Data for processing:

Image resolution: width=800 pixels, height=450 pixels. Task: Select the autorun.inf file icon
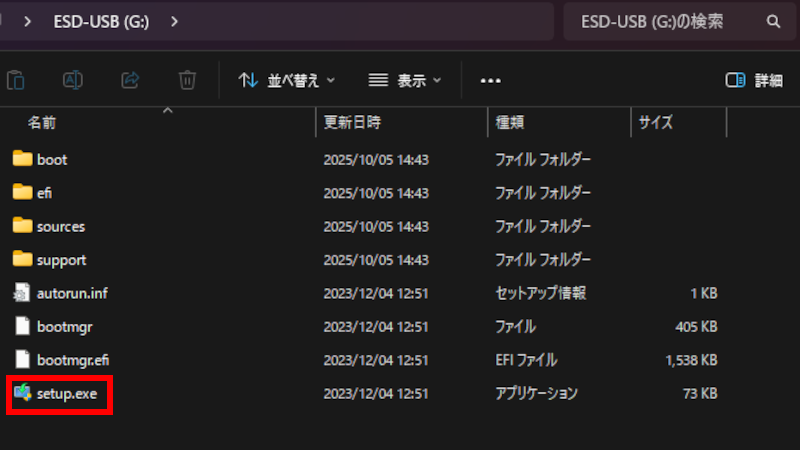pos(22,293)
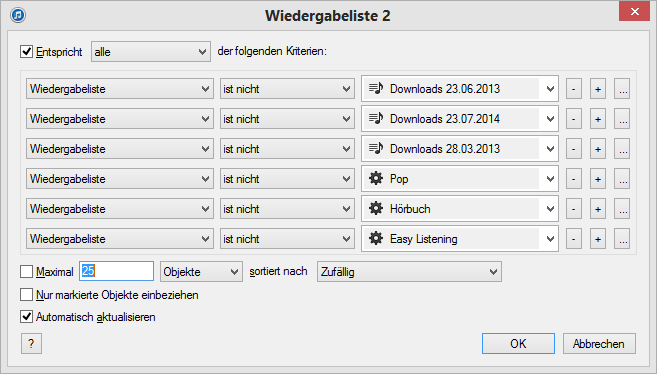Image resolution: width=657 pixels, height=374 pixels.
Task: Open the 'alle' match dropdown
Action: click(151, 52)
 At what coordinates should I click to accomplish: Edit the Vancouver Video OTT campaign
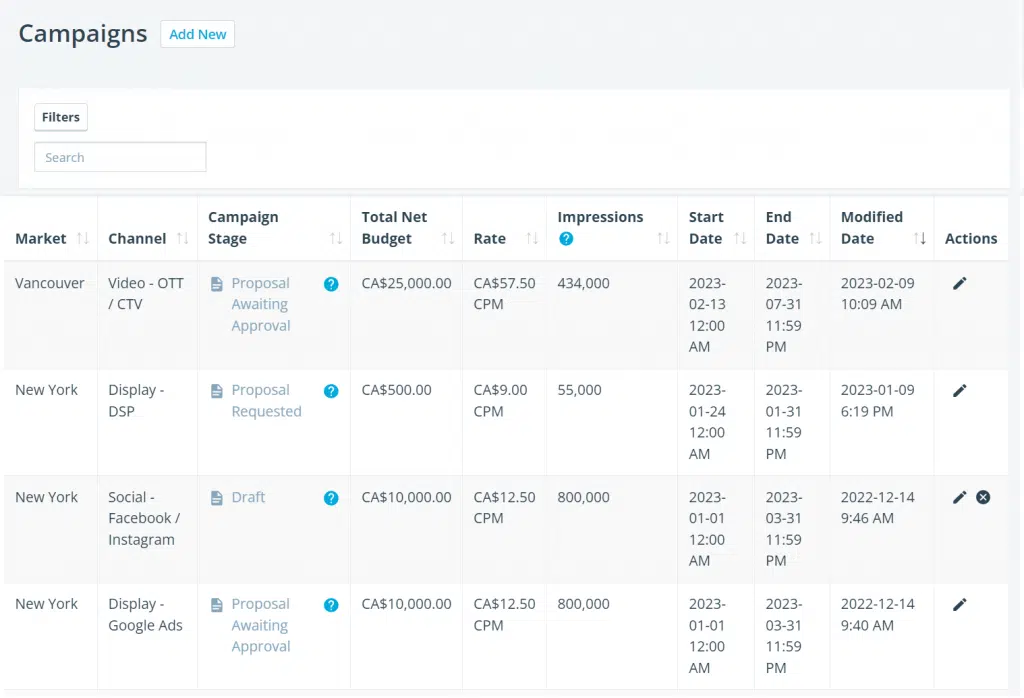click(x=959, y=284)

Exercise requirements:
The whole listing above must be returned exactly as written, with no pictures carried over.

Answer section:
Image resolution: width=800 pixels, height=450 pixels. Task: Select the autorun.inf file icon
pos(22,293)
Image resolution: width=657 pixels, height=374 pixels.
Task: Open the 'alle' match dropdown
Action: click(151, 52)
 At what coordinates should I click to accomplish: Edit the Vancouver Video OTT campaign
click(x=959, y=284)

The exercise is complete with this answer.